### WORK REQUIRED
Continue the announcement of the XRDC VR/AR Innovation Report from the point where it stops, before the lines that follow it.

### TEXT SHOWN
———
Today the UBM Game Network, organizer of the Game Developers Conference and XRDC, is proud to present the third annual XRDC VR/AR Innovation Report!
This year the report is jam-packed with interesting insights gleaned from a survey of over 600 industry professionals involved in the development of virtual/augmented/mixed reality experiences. It’s completely free to download and gives you an exclusive look inside the AR/VR/MR industry — from devs‘ platform preferences to market challenges, platform availability, funding and much more!
For more information and to download the report, download it for free here!
A lot has happened in the AR/VR/MR market over the past few years, and as these cutting-edge technologies mature and flourish UBM Game Network continues its work of providing industry professionals with opportunities to learn from each other and maintain their place on that cutting edge.
To that end, XRDC 2018 will bring together creators of immersive experiences of all kinds—including games, entertainment, brand experience, healthcare, training, design, and more—October 29th and 30th this year at the Westin St. Francis Hotel in San Francisco.
It’s an exciting time for many AR/VR/MR professionals, as the VR market matures and both AR and MR seem poised to take off in a big way. With the debut of Magic Leap’s long-awaited hardware and the promise of untethered, high-powered VR headsets on the horizon, it’s hard not to be bullish about the future of AR/VR/MR innovation.
The results of our survey support that enthusiasm, as it appears that AR/VR/MR professionals are growing more confident about the profitability of the AR/VR/MR market and increasingly self-funding their work, rather than relying on outside investment.
For the second year running the HTC Vive won out as the most common platform targeted by our survey respondents, though there seems to be rising interest in both the Oculus Rift and in mobile AR platforms.
The full report lays out these learnings in much more detail, providing valuable takeaways on current trends critical to the growth of VR/AR/MR development. Here’s a sample of some of the findings:
HTC Vive remains the most popular platform among devs, but interest in VR is dipping
When we asked our survey respondents which AR/VR/MR hardware they’re targeting and why, the HTC Vive headset proved most popular for the third year running, netting the largest share (45 percent) of developer interest.
As in years past, Oculus Rift proved the second most popular platform (41 percent), but this time around Android beat out Samsung’s Gear VR headset to take third place, with 30 percent of devs surveyed saying they’re focusing on making AR experiences for Android phones and tablets using Google’s new ARCore toolset.
———
### DATA EXTRACT
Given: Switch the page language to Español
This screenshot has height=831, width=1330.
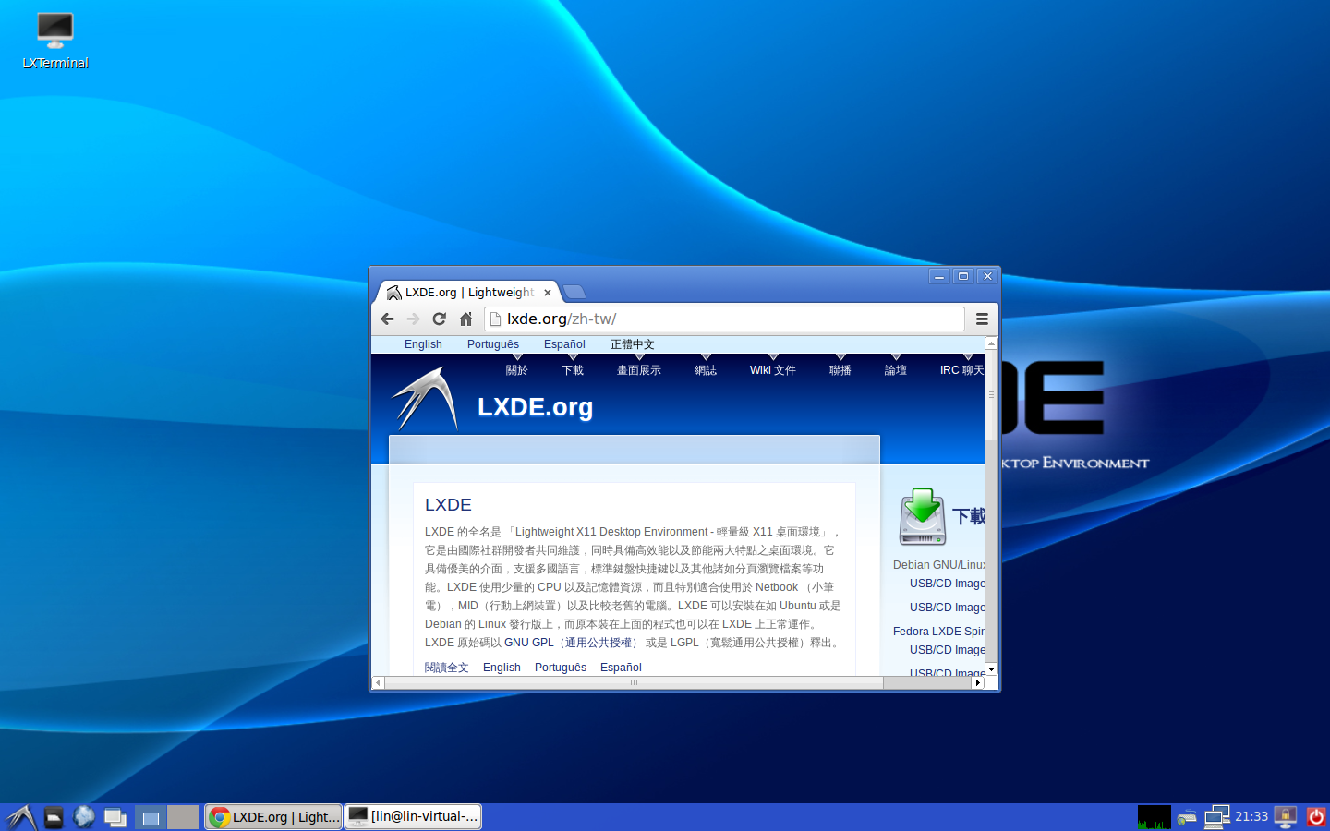Looking at the screenshot, I should (564, 343).
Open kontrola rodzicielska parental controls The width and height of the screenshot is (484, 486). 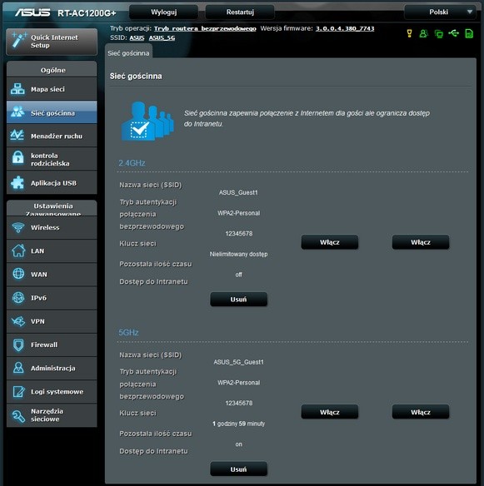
———
### REPLY
This is a notable shift from last year, when VR seemed to dominate devs’ interest: 56 percent of devs surveyed last year said they were targeting the Vive, roughly 49 percent said Oculus Rift, and 33 percent said Gear VR.
Of course, the field of AR experience design has matured significantly since last year’s Innovation Report, so this year we got a bit more granular in asking devs about which AR platforms they’re focusing on. The results are intriguing: In addition to the roughly 30 percent who are focusing on Android, 24 percent of devs surveyed say they’re making AR experiences for iOS devices (using Apple’s new ARKit toolkit), and 17 percent say they’re targeting Windows Mixed Reality AR headsets like Microsoft’s HoloLens.
Also, this time around 8 percent of devs surveyed said they’re targeting Magic Leap One, the developer edition of Magic Leap’s vaunted MR headset. It’s a small sliver, but still more than double the 3 percent of devs surveyed last year who said they were making experiences for Magic Leap.
Looking ahead, we also got some surprising data about where devs are planning to release their next project. The Oculus Rift proved most popular here, with 41 percent of devs surveyed saying their next project would be released on the venerable VR platform. 39 percent said HTC Vive, and 24 percent said Android devices (using ARCore).
This is a big change from last year, when the Vive proved the most popular platform among devs for both current and future projects. The fact that the Rift now beats out the Vive among devs in terms of potential sheds some light on where the VR industry is headed in the near future.
Devs are confident AR/VR/MR is a sustainable business, and are growing more bullish about how profitable it can be
So, does this mean AR/VR/MR development is a safe and sustainable industry? The vast majority of the folks we surveyed seem to think so: as in years past, 95 percent of respondents said they believe AR/VR/MR development is a long-term sustainable business.
But when we asked them when they thought AR, VR, or MR would turn a profit for themselves and/or their client(s), just 15 percent said it was already doing so. 12 percent said they thought it would be profitable in the short-term, 38 percent said medium-term, and 23 percent said long-term.
That’s a more promising outlook than what we saw last year, when 16 percent said AR/VR/MR would be profitable in the short-term, 39 percent in the medium-term, and 38 percent said long-term.
Admittedly, this was the first year we specifically asked whether respondents were already turning a profit, but the shift away from a focus on long-term and towards short- or medium-term profitability suggests that devs are more confident in the health and viability of the AR/VR/MR markets.
“We are making $4,000 currently and need to hit $12,000 a month to be profitable and pay all expenses,” wrote another respondent who believed AR/VR/MR would be profitable in the short term. “We have a consistent 10-25 percent growth every month.”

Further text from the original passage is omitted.